→ **Task inputs**

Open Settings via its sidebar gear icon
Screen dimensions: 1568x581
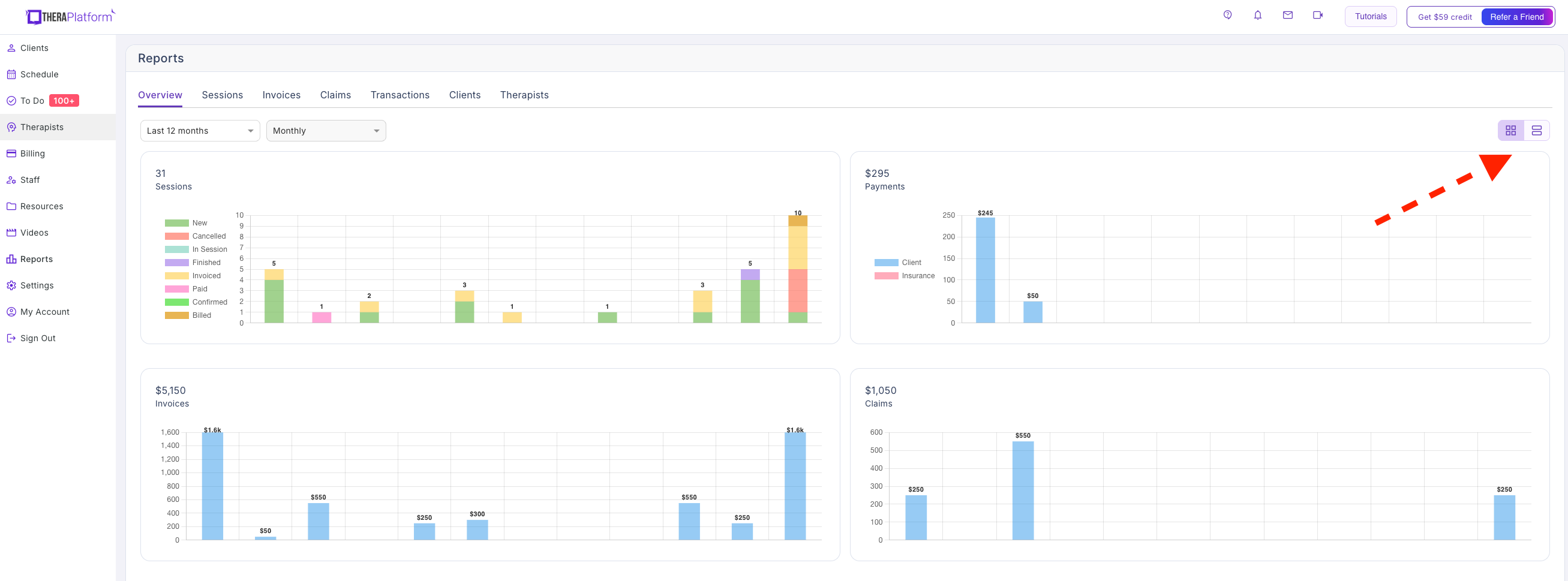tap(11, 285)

==

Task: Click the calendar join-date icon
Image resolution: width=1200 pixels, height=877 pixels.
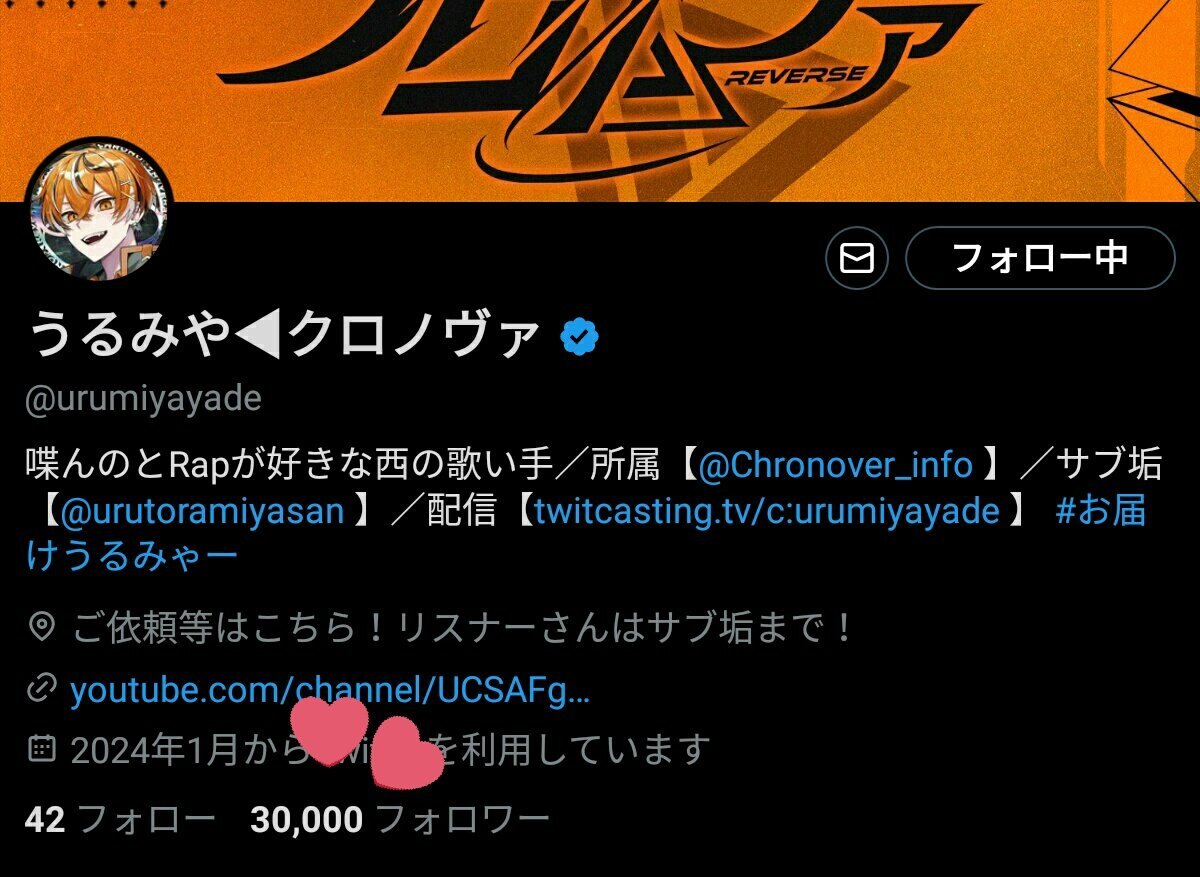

→ **What you will do**
The reply should hold only the lines of the listing above starting at the line containing "Task: Click the calendar join-date icon" and ending at the line containing "Image resolution: width=1200", exactly as written.

→ **Answer for the task**
Task: Click the calendar join-date icon
Image resolution: width=1200 pixels, height=877 pixels.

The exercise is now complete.